How to connect the Nexadata MCP server to your AI client and how authentication keeps that connection secure.

The Nexadata MCP server lets you manage your Nexadata resources through a conversational interface in an AI client such as Claude, ChatGPT, or Cursor. Instead of clicking through the Nexadata application, you can ask your AI client to find a workflow, run it, check its status, or review who changed a mapping group, and the MCP server carries out the request on your behalf.

This article covers how to connect the MCP server to your client and how authentication keeps that connection secure. Once you are set up, see the companion article on the available tools for what you can do next.

Connecting the Nexadata MCP Server

To use the MCP server, you add it as a connector in your AI client. The server URL is:

https://app.nexadata.com/mcp

Each client handles connectors slightly differently, but the general process is the same. In your client's settings or connectors area, choose to add a new MCP server or connector, then enter the URL above. Clients that support MCP connectors include Claude, ChatGPT, and Cursor.

Adding the Nexadata MCP server URL in the client's connector settings

Once you add the URL, your client will prompt you to authenticate before the connection becomes active. This is expected and is described in the next section.

Note: You only need to configure the MCP server once per client. After the initial setup and authorization, the connection remains available for future sessions.

How Authentication Works

The MCP server is secured so that only authorized users, working through an authorized client, can access Nexadata data.

When you first connect the server, your AI client automatically starts an authentication step. This step opens a Nexadata authorization screen where you sign in with your Nexadata credentials and grant the client permission to work with Nexadata on your behalf. This is a standard OAuth authorization flow, the same kind of approval screen you see when connecting any trusted application to an account.

The Nexadata authorization screen, where you sign in and grant the client access

Authorizing the client is as significant as sharing your credentials, because the client will act within your Nexadata permissions.
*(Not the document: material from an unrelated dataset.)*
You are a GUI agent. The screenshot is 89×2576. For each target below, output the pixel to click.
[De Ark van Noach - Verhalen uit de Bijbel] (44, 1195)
A few points worth understanding:

  • The client can only see and act on organizations, workspaces, and resources that your own account has access to.

  • Every request is checked to confirm you belong to the organization tied to the resource you are working with.

  • You should only authorize AI clients that you trust and control, since they will be able to read and modify your Nexadata resources within your permission level.

After you complete this one-time authorization, your client can use the MCP tools without prompting you again.

The Nexadata MCP server is shown as connected and ready to use in the client

Session State and Preferred Organization

To save you from specifying an organization on every request, the MCP server keeps a preferred organization for your session. The preferred organization gets set in a few ways:

  • Automatic selection when you list your organizations, and you belong to exactly one, that organization is selected for you.

  • Explicit selection when you ask to switch to a specific organization.

  • After a workflow run, the organization is remembered following a successful execution, so later requests target the same one.

If no organization is set and you belong to more than one, the server will ask you to choose before continuing.

Note: Session information is cleaned up automatically, so inactive sessions do not leave stale data behind.